NAV Navbar

Overview

Training a Bonsai BRAIN can take some time depending on how long your simulation model needs to run a single iteration. One way to speed up training is to run more than a single simulation at a time. This step-by-step guide describes how to use docker containers and Azure Batch to run as many simulations in parallel as needed.

Azure Batch

Azure Batch creates and manages a pool of compute nodes (virtual machines), installs the applications you want to run, and schedules jobs to run on the nodes. There is no cluster or job scheduler software to install, manage, or scale. Instead, you use Batch APIs and tools, command-line scripts, or the Azure portal to configure, manage, and monitor your jobs.

What is a Pool?

Pool nodes are the VMs that execute your tasks. Specify properties such as the number and size of the nodes, a Windows or Linux VM image, and an application to install when the nodes join the pool. Manage the cost and size of the pool by using low-priority VMs or automatically scaling the number of nodes as the workload changes. 

What is a Job?

A Batch job is a logical group for one or more tasks. A job includes settings common to the tasks, such as priority and the pool to run tasks on. Initially the job has no tasks.

What is a Task?

A task is the actual description of the workload you want to run on the pool.
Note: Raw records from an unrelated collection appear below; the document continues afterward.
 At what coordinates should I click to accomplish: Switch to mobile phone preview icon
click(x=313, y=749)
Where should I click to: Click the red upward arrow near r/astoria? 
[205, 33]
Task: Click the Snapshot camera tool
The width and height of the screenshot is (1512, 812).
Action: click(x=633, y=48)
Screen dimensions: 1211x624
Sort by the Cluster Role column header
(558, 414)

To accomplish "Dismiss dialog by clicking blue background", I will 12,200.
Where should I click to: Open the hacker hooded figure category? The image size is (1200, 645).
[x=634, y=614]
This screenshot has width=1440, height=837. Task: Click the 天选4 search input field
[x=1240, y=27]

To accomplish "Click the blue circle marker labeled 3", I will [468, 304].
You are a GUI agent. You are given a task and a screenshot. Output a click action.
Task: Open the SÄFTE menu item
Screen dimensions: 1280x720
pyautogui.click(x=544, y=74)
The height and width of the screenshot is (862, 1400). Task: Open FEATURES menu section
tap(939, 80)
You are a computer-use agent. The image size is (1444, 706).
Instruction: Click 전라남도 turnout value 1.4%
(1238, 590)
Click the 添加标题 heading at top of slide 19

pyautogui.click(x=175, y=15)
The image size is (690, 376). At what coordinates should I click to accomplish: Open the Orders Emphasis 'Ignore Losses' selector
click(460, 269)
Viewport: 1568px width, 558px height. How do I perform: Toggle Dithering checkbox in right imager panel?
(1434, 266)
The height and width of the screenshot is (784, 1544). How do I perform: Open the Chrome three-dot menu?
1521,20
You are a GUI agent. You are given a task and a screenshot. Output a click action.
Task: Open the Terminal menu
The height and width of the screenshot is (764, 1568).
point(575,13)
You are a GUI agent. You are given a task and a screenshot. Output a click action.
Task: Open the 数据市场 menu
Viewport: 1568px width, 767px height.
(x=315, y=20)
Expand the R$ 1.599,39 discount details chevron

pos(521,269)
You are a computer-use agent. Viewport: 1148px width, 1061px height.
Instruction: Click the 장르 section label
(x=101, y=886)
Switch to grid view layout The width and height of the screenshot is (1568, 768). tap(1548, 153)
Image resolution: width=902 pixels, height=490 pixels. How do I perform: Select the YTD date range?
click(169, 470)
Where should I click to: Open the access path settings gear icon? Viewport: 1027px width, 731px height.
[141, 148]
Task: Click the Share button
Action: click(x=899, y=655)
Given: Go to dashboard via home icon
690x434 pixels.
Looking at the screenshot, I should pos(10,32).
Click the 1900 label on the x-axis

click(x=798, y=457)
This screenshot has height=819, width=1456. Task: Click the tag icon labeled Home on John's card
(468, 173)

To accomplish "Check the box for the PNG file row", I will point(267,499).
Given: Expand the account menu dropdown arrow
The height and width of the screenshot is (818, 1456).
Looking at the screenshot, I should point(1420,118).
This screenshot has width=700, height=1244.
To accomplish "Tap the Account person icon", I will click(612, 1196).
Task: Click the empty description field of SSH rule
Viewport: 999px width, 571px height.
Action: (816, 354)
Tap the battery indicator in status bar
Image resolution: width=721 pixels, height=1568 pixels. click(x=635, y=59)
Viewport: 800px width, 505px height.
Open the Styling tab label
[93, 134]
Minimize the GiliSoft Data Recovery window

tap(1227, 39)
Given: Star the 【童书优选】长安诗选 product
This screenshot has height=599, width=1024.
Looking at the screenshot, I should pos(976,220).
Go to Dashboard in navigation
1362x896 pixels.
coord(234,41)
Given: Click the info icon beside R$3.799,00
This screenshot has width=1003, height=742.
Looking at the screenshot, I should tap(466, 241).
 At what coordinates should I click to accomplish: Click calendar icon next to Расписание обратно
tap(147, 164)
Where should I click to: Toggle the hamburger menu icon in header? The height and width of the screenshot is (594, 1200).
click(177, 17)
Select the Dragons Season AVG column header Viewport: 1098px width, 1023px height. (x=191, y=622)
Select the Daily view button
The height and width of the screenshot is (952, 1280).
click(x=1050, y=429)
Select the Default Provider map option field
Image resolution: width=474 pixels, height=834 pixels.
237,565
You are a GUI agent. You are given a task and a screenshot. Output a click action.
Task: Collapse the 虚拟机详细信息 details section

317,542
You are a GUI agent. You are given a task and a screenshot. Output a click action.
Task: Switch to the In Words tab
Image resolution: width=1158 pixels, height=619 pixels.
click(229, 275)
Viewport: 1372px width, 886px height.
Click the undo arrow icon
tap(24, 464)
When you add tasks to a job, the Batch service automatically schedules the tasks for execution on the compute nodes in the pool. Each task uses the application that you uploaded to process the input files.

Docker Container

A container is a standard unit of software that packages up code and all its dependencies, so the application runs quickly and reliably from one computing environment to another. A Docker container image is a lightweight, standalone, executable package of software that includes everything needed to run an application: code, runtime, system tools, system libraries and settings. In this example, we’re using a Linux based docker container to run a python-based simulation with the Bonsai platform but there is no reason it wouldn’t run with a Windows based docker container.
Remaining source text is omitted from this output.